**Data records:**

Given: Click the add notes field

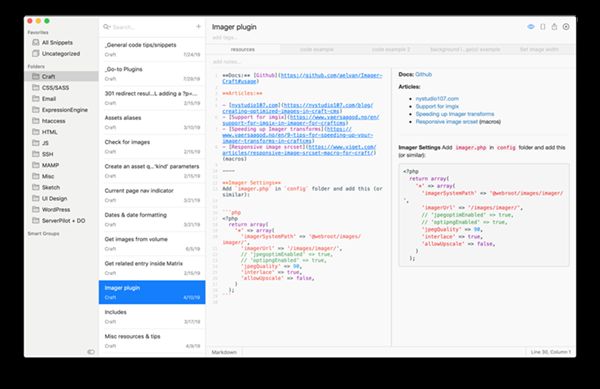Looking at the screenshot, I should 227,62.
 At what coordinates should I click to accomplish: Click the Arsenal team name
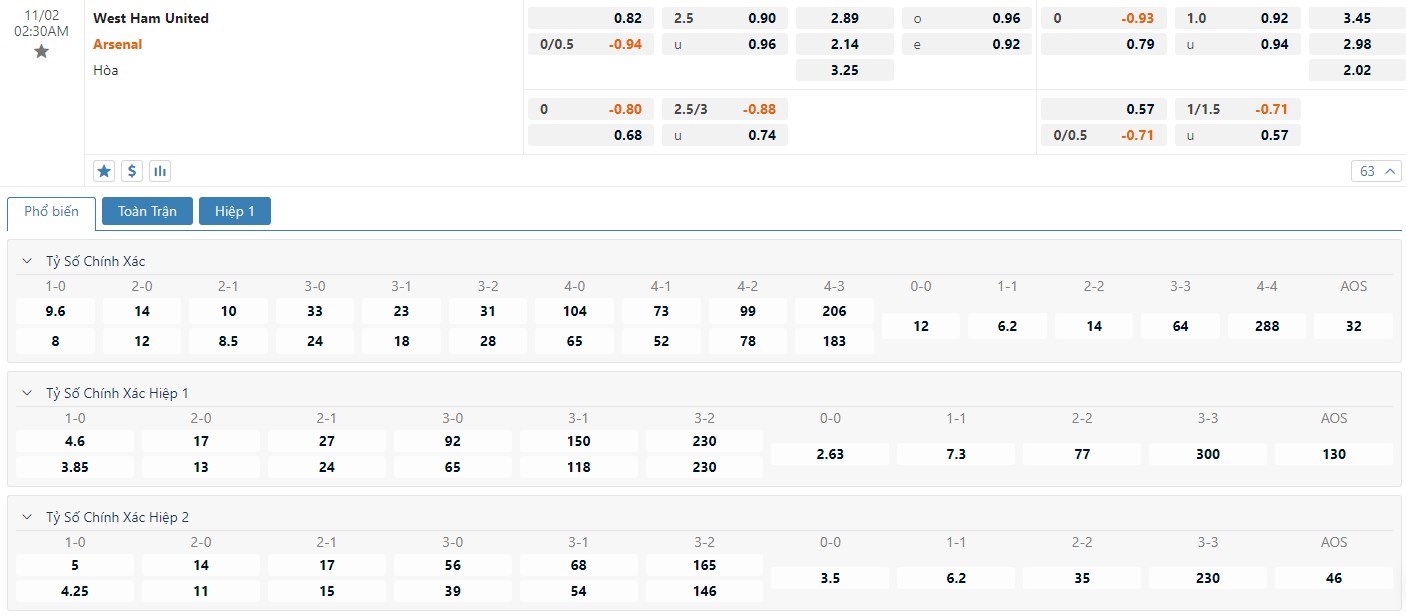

* * *

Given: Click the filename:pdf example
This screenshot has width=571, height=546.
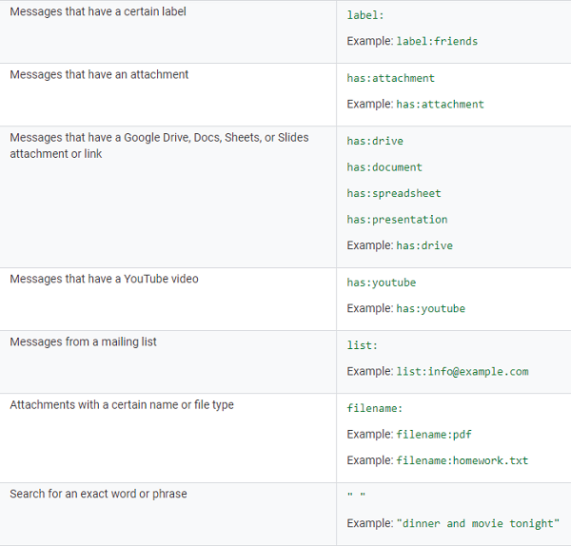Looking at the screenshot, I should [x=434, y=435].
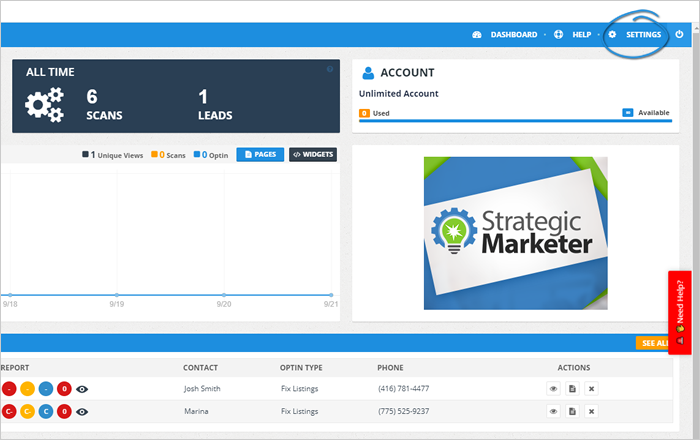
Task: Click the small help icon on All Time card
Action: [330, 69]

**Written instruction:** Switch "example" to "sample" in the items from the line with "Given: Click the filename:pdf example" up to and including the line with "Action: [330, 69]", and give those lines again with nothing else changed. Leave the pictures out of your answer.

**Complete output:**
Given: Click the filename:pdf sample
This screenshot has width=571, height=546.
Looking at the screenshot, I should [x=434, y=435].
Task: Click the small help icon on All Time card
Action: [330, 69]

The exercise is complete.